Failure-oblivious computing is a runtime/compiler technique that keeps programs running even when they encounter memory errors common in unsafe languages like C (out-of-bounds accesses, invalid pointers). Introduced by Rinard and colleagues at OSDI 2004, it contrasts with typical memory checkers: instead of reporting the error or aborting, it “continues execution” by discarding invalid writes and returning synthesized (“manufactured”) values for invalid reads, so the address space isn’t corrupted and control flow resumes. The English-language Wikipedia also frames the key point this way within the “Fault tolerance” article: the system proceeds using manufactured values rather than stopping, which is the opposite of fail-fast checkers.
Mechanically, a “safe-C” style compiler inserts dynamic bounds checks and swaps in “continuation code” on failure. Invalid writes are dropped to localize data corruption; invalid reads receive small integer sequences or other manufactured values to avoid infinite loops and to allow forward progress. One concrete example (from Midnight Commander) is keeping a path-search loop from stalling by ensuring the returned sequence contains a ‘/’, allowing the scan to advance.
An extension called Boundless Memory Blocks stores out-of-bounds writes in a hash table and returns the corresponding values on later out-of-bounds reads at the same logical address. This can better preserve the original program’s intent when the size computation is off, though it introduces the need to cap the stash (e.g., with an LRU policy). Rinard’s work also explored variants such as “wrapping” offsets within the same data unit.
Empirical evaluation on Apache, Sendmail, Pine, Mutt, and Midnight Commander shows that, even under inputs crafted to exploit known bugs, these systems can continue service while neutralizing effects like stack smashing. Performance costs vary with workload and instrumentation paths: often under 2× overhead but sometimes 8–12×; overview summaries also cite “80–500%” increases (≈1.8–6×). The spread is large, so decisions should be workload-driven.
Where it excels: systems whose error propagation is short and request-scoped (e.g., server handling of independent requests). Dropping writes confines damage; synthetic values on reads avert exceptions, so the next request is typically unaffected. Where it struggles: domains where a single error globally pollutes computation (e.g., numeric kernels) and during development, where crashing aids diagnosis.

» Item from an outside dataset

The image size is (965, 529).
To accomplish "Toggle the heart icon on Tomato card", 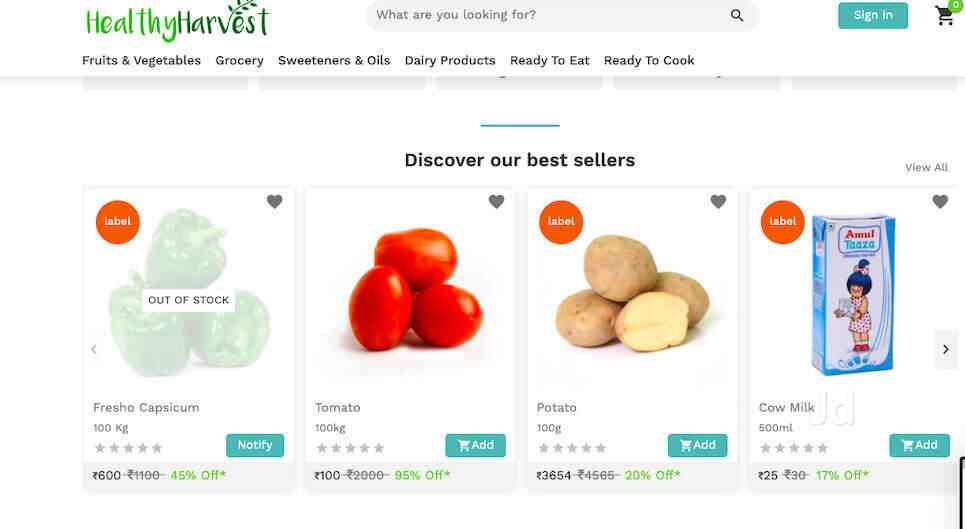I will click(x=497, y=201).
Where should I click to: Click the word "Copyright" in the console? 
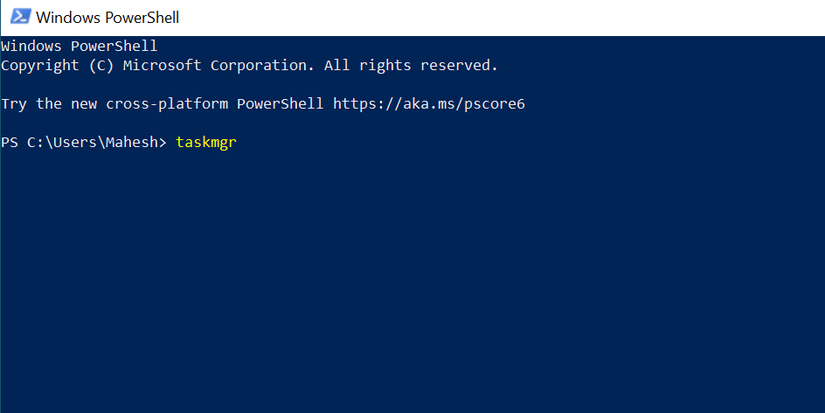40,65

Conceptually it belongs to “acceptability-oriented” computing: a deliberate choice to prioritize execution continuity and availability over strict correctness.
Benefits include (1) higher availability (the process doesn’t crash), (2) mitigation of buffer-overrun attack classes by discarding dangerous writes, and (3) relatively low adoption cost (mostly recompilation). Downsides include (a) semantic drift—execution may proceed along paths the original program never intended, (b) a “bystander effect” that can erode engineering discipline if teams rely on the safety net instead of fixing root causes, and (c) reduced visibility of defects. Mitigations: keep rich logs, constrain use to production/runtime guardrails (not development), and maintain clear separation so errors remain visible for later remediation. Follow-on research explores related “don’t crash” techniques, such as Recovery Shepherding (PLDI 2014), and context-aware strategies that search for safe continuations while bounding impact.

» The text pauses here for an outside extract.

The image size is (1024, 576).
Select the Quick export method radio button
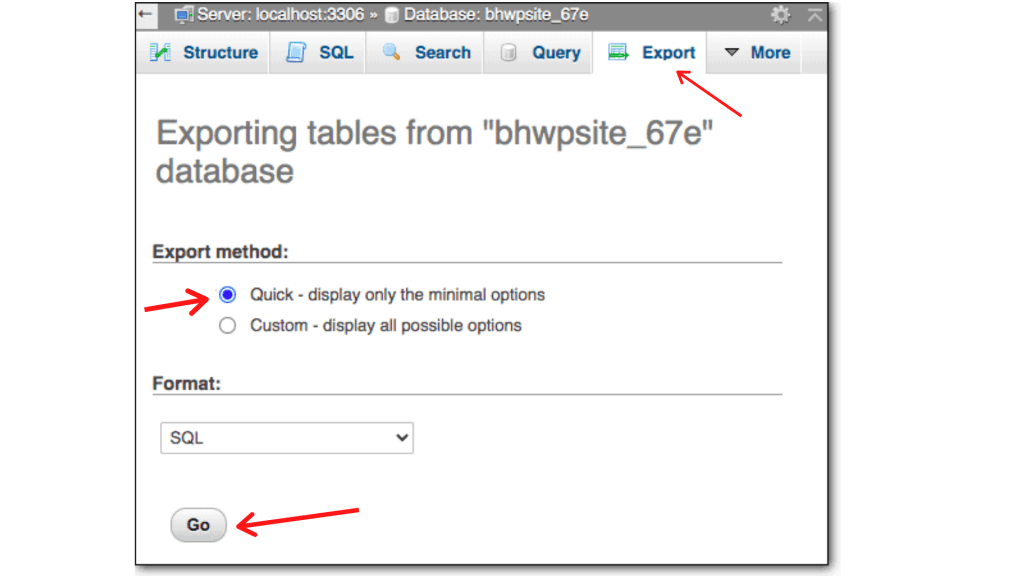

In short, failure-oblivious computing shines when you explicitly value “continuation over correctness”—for SLA-driven online systems, large-scale batch processing, or as a temporary guard to harden legacy C against unknown inputs. Conversely, in domains demanding numerical fidelity, reproducibility, or strong auditability, pair (or replace) it with static analysis, type-safe languages, formal methods, and a fail-fast operational posture, and evaluate adoption with particular caution.